Dataset records section start

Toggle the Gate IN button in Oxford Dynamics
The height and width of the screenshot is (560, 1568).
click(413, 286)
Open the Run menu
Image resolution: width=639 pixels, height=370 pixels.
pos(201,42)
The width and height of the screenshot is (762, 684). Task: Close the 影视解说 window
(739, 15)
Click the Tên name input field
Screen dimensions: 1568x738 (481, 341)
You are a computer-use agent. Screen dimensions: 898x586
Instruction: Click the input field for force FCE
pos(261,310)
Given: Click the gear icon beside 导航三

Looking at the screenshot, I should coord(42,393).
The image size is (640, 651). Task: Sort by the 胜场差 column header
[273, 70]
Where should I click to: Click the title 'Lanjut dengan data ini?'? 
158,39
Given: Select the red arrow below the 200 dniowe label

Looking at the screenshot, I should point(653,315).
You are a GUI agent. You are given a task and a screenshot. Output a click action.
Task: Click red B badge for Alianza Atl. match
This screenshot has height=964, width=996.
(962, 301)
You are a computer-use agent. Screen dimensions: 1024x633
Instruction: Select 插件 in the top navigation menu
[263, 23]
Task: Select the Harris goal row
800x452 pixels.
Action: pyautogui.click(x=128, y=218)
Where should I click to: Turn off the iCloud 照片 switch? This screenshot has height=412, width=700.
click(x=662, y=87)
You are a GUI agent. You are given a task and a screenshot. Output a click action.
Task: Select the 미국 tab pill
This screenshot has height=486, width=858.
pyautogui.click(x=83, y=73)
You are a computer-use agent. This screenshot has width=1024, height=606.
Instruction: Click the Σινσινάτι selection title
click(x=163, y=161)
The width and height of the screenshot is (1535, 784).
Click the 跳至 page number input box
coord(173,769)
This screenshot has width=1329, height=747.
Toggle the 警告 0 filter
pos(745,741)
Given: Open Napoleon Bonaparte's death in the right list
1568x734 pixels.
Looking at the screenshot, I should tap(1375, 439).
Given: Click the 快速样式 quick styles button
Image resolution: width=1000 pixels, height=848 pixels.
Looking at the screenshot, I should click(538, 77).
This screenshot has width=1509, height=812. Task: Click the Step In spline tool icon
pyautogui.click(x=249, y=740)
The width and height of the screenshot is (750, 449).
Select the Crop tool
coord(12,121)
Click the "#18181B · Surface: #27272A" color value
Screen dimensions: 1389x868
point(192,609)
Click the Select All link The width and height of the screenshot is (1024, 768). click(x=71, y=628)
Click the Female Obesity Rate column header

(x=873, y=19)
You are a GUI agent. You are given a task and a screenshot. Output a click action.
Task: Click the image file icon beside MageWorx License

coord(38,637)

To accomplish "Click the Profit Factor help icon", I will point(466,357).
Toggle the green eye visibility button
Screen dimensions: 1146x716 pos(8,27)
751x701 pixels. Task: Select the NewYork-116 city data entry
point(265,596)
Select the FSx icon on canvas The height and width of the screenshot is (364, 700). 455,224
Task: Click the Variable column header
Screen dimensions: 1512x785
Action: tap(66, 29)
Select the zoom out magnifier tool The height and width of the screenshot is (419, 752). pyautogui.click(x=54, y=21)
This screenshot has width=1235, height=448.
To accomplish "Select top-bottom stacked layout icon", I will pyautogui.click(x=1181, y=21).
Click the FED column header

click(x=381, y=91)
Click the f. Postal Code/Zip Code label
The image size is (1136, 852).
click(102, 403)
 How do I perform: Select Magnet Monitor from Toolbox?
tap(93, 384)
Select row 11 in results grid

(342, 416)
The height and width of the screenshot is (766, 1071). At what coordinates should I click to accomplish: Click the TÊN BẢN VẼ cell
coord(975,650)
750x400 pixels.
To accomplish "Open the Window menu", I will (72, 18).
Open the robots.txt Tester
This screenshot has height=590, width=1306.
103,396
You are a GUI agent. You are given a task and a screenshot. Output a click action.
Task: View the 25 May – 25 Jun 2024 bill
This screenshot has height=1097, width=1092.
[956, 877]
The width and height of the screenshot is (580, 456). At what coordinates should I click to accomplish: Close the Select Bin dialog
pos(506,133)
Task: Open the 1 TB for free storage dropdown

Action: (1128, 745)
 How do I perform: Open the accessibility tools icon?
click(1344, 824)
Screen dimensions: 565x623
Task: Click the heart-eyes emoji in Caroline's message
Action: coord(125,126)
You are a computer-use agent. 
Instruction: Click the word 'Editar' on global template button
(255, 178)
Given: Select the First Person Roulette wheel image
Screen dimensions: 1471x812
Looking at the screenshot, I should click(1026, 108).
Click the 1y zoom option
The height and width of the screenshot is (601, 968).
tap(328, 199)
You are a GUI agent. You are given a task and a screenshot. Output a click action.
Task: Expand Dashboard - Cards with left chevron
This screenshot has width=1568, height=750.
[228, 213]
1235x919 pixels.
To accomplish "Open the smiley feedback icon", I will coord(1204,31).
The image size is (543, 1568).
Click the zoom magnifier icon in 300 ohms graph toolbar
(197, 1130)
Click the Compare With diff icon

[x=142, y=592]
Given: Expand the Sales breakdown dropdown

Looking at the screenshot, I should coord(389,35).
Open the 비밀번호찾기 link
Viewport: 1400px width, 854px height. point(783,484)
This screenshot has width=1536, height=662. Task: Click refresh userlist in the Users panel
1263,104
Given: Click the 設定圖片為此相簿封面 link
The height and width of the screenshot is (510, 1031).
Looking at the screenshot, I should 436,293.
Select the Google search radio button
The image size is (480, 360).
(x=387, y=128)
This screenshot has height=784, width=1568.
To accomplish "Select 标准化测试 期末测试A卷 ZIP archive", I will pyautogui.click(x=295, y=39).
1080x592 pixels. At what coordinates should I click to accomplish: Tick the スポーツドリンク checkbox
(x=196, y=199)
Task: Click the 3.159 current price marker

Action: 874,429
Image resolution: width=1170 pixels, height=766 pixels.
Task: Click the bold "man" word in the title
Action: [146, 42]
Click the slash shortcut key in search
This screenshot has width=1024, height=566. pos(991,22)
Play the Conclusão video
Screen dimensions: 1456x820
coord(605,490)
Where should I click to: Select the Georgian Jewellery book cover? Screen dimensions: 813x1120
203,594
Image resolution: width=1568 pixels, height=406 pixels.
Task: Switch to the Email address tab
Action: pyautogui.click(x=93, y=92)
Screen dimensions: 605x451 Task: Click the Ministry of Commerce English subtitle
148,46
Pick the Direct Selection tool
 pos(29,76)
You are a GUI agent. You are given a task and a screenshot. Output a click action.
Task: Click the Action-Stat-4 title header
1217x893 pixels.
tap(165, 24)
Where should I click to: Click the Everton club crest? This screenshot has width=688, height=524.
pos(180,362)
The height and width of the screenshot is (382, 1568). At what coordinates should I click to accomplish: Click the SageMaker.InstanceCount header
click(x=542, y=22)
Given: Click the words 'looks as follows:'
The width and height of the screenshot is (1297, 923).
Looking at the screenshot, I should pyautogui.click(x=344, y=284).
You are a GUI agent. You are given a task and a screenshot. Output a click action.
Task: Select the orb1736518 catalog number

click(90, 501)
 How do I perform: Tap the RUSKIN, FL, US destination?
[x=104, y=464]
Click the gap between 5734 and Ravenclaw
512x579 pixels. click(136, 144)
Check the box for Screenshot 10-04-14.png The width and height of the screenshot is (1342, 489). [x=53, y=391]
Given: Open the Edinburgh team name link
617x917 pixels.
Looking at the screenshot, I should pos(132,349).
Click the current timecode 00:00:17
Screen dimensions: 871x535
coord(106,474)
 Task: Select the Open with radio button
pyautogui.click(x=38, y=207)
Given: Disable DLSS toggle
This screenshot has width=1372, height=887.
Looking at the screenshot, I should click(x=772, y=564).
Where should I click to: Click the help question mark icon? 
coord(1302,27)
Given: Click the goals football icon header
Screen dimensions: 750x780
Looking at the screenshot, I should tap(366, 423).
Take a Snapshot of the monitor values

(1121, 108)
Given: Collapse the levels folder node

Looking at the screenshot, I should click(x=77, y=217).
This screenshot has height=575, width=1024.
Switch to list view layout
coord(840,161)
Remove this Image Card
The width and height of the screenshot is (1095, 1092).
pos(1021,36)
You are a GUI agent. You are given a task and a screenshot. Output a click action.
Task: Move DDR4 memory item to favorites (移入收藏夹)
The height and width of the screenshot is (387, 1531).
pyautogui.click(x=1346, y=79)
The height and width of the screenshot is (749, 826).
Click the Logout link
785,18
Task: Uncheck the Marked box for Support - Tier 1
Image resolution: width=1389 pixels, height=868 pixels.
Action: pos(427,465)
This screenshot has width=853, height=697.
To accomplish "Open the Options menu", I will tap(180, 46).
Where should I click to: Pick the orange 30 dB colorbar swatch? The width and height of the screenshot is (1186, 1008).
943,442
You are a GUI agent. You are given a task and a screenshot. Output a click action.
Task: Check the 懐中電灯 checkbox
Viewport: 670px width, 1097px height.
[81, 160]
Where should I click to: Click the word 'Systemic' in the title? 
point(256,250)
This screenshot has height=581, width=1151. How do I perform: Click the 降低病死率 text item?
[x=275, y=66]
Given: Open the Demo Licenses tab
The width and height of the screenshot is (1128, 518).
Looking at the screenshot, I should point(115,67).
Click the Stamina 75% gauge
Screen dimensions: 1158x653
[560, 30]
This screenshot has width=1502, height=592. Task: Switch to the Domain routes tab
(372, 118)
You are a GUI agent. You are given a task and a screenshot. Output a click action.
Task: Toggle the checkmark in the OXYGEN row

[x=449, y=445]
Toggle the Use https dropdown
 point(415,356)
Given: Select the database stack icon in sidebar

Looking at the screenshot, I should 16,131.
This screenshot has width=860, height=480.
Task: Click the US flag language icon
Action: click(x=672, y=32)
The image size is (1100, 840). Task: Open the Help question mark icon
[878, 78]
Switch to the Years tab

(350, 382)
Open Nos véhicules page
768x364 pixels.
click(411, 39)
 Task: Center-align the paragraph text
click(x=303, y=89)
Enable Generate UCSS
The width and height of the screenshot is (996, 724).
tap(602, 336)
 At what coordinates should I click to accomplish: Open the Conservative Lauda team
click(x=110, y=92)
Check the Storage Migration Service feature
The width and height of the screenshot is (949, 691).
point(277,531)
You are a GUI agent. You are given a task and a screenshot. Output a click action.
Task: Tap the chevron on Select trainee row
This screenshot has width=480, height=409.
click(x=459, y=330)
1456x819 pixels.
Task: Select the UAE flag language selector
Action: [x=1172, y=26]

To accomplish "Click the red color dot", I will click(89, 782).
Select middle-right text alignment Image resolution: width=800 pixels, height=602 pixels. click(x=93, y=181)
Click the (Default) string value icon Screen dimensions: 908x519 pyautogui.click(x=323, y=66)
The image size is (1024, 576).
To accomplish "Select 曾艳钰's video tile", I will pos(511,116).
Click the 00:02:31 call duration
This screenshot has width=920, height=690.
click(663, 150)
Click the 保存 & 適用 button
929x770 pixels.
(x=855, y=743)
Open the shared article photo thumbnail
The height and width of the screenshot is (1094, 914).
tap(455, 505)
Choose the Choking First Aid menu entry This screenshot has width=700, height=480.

Dataset records section end

Look through the records above and please copy every line in which the string "chevron" occurs.

■ Answer below
Task: Expand Dashboard - Cards with left chevron
Task: Tap the chevron on Select trainee row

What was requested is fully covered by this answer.